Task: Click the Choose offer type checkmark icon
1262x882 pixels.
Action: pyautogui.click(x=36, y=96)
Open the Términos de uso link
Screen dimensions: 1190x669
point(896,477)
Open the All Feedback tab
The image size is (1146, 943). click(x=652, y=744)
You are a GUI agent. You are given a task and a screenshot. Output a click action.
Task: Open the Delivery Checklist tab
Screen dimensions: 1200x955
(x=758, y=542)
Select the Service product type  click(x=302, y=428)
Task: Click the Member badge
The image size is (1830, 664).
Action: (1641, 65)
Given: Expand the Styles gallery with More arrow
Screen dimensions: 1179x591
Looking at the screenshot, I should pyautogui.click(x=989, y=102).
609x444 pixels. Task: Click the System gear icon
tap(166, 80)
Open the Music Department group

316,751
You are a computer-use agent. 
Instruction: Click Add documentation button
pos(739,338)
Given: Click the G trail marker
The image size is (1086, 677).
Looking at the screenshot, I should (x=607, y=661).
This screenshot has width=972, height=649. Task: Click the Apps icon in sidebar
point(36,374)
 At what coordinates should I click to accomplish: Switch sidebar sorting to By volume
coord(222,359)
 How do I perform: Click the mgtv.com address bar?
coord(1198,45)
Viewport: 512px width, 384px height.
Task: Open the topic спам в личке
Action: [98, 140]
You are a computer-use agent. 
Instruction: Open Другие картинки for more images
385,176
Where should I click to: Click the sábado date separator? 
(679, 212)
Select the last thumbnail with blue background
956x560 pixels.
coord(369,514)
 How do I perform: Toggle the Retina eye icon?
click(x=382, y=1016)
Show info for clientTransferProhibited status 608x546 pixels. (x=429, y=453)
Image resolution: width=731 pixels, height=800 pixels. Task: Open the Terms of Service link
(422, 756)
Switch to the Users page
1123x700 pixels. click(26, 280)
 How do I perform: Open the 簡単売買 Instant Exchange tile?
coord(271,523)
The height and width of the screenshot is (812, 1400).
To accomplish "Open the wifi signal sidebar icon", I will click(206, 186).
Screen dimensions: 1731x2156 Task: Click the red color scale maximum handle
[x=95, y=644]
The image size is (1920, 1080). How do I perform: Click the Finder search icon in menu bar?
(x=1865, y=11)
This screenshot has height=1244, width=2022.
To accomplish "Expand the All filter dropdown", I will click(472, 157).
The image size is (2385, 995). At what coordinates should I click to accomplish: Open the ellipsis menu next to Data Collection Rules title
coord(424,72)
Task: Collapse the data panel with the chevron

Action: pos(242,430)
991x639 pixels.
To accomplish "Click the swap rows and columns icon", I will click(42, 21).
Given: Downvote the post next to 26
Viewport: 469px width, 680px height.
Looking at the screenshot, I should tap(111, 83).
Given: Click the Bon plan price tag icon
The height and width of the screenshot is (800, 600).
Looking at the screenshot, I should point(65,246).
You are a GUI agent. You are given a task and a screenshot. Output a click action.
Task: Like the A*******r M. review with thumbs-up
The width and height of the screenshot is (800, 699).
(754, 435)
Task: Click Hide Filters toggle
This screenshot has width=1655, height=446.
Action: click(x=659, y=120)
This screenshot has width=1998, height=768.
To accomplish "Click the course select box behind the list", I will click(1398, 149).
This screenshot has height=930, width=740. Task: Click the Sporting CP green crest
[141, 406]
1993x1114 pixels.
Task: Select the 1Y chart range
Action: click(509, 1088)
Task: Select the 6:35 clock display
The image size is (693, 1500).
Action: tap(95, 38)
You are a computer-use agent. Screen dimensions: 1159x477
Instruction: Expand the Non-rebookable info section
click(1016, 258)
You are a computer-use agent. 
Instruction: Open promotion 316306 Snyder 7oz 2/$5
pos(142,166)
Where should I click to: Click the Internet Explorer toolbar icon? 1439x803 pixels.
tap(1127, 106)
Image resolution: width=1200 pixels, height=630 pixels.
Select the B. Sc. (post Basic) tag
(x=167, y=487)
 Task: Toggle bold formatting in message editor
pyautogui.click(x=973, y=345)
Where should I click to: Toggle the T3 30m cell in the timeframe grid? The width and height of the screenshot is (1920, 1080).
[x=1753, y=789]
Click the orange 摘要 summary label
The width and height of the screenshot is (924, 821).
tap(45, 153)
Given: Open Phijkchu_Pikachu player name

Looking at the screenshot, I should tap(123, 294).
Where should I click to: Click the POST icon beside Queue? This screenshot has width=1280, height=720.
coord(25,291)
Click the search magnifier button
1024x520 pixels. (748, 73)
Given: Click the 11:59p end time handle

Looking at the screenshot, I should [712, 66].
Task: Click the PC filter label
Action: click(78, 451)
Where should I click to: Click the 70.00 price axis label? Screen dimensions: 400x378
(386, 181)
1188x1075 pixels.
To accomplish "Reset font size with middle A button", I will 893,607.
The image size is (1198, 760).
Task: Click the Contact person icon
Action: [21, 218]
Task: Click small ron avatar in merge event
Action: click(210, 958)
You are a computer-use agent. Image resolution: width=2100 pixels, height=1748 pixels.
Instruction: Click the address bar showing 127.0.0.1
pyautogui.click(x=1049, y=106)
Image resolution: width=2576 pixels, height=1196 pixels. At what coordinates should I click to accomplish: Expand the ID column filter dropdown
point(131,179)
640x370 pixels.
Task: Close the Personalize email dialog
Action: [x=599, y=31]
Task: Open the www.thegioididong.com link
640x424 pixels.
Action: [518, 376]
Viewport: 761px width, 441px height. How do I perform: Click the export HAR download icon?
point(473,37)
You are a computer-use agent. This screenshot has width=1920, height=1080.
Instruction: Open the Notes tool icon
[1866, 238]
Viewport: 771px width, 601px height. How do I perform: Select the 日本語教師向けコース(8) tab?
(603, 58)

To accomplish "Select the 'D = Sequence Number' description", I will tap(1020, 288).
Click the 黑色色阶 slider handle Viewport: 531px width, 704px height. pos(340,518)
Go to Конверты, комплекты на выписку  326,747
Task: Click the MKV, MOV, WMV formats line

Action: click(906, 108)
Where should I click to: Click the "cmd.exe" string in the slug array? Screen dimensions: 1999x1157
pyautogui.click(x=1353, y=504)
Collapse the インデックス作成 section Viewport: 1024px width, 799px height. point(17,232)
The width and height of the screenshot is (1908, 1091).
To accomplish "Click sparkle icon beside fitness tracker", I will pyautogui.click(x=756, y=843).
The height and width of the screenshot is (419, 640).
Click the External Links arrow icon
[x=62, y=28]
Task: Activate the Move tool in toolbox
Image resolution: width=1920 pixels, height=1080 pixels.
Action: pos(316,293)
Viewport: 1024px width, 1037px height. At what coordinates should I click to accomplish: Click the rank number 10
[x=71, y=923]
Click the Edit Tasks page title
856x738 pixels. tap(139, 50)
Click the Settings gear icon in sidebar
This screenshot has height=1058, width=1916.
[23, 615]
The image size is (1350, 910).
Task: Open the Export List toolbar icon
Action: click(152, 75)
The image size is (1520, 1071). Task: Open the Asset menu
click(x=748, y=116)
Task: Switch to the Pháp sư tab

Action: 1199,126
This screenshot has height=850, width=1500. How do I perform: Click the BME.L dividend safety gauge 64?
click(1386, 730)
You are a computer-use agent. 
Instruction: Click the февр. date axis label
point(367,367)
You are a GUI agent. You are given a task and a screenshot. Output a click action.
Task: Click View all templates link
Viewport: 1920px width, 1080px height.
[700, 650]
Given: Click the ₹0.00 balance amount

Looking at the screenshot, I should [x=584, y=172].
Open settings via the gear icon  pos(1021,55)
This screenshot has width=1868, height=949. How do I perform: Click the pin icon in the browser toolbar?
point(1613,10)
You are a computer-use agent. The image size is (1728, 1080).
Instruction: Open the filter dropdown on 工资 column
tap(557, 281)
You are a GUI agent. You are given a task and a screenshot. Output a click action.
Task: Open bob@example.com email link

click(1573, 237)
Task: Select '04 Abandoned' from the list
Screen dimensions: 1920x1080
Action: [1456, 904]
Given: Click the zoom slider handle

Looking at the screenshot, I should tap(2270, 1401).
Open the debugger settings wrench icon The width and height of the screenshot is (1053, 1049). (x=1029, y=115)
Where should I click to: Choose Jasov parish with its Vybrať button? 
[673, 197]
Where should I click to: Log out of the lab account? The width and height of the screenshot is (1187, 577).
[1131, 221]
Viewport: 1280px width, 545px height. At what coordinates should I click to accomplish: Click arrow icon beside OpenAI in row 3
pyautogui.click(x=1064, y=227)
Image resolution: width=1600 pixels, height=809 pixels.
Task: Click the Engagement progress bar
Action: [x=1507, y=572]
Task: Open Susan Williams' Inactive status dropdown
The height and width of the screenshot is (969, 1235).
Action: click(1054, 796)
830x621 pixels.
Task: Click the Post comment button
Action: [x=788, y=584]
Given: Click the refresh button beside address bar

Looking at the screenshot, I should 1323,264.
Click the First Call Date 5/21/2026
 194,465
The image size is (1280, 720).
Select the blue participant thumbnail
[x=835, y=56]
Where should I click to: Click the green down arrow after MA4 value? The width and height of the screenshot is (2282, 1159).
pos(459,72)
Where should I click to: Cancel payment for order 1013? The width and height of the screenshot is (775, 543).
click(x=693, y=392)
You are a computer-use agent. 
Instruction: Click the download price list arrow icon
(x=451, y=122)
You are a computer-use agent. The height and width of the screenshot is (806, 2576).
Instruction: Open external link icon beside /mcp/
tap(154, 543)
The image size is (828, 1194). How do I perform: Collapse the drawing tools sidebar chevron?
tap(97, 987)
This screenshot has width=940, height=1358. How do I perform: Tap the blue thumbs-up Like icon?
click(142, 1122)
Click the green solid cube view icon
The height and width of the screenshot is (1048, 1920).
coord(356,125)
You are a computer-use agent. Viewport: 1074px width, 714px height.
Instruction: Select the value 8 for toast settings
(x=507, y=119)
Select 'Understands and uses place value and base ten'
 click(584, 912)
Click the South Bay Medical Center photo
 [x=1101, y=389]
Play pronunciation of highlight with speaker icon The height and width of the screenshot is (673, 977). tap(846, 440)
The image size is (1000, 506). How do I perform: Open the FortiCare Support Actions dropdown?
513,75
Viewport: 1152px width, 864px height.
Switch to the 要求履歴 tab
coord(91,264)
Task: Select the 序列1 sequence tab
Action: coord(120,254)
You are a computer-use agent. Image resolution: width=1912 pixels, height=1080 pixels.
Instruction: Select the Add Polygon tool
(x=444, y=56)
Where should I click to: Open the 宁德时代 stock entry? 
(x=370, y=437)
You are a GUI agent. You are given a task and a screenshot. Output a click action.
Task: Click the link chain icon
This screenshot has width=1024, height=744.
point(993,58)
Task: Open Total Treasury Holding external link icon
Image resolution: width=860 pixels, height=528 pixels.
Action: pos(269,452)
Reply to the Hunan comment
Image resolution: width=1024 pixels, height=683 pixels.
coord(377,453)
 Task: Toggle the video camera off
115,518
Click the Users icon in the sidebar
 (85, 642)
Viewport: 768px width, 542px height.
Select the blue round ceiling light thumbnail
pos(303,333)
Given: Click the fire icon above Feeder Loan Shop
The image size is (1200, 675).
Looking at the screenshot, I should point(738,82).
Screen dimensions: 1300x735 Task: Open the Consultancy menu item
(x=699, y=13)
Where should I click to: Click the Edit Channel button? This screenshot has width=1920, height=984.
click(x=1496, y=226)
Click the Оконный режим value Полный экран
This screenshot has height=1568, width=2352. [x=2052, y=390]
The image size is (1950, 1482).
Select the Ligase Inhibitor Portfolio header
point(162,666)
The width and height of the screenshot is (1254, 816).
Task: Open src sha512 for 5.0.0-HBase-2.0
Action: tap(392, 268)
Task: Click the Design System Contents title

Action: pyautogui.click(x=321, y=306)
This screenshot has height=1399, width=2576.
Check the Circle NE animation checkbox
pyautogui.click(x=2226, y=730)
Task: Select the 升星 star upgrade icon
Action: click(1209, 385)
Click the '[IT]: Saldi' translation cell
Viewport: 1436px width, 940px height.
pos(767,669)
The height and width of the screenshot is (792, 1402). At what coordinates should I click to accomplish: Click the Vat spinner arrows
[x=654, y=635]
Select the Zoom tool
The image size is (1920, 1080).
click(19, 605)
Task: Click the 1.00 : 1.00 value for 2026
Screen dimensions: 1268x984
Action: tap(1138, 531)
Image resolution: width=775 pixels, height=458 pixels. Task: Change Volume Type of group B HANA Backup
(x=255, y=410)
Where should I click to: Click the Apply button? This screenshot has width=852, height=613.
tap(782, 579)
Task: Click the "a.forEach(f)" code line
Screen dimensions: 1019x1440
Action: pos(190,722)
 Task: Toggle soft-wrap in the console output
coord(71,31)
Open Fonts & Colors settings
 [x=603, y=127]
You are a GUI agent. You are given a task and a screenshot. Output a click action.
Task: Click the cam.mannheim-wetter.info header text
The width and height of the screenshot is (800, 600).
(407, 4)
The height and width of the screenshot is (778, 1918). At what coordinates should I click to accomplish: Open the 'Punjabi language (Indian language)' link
──────────
▸ Directions for this task:
Reproduce the material verbatim, starting at the line that contains "Image resolution: width=2576" and ending at the line that contains "point(473,37)", with both of those lines included.

▸ Output of the task:
Image resolution: width=2576 pixels, height=1196 pixels. At what coordinates should I click to accomplish: Expand the ID column filter dropdown
point(131,179)
640x370 pixels.
Task: Close the Personalize email dialog
Action: [x=599, y=31]
Task: Open the www.thegioididong.com link
640x424 pixels.
Action: [518, 376]
Viewport: 761px width, 441px height. How do I perform: Click the export HAR download icon?
point(473,37)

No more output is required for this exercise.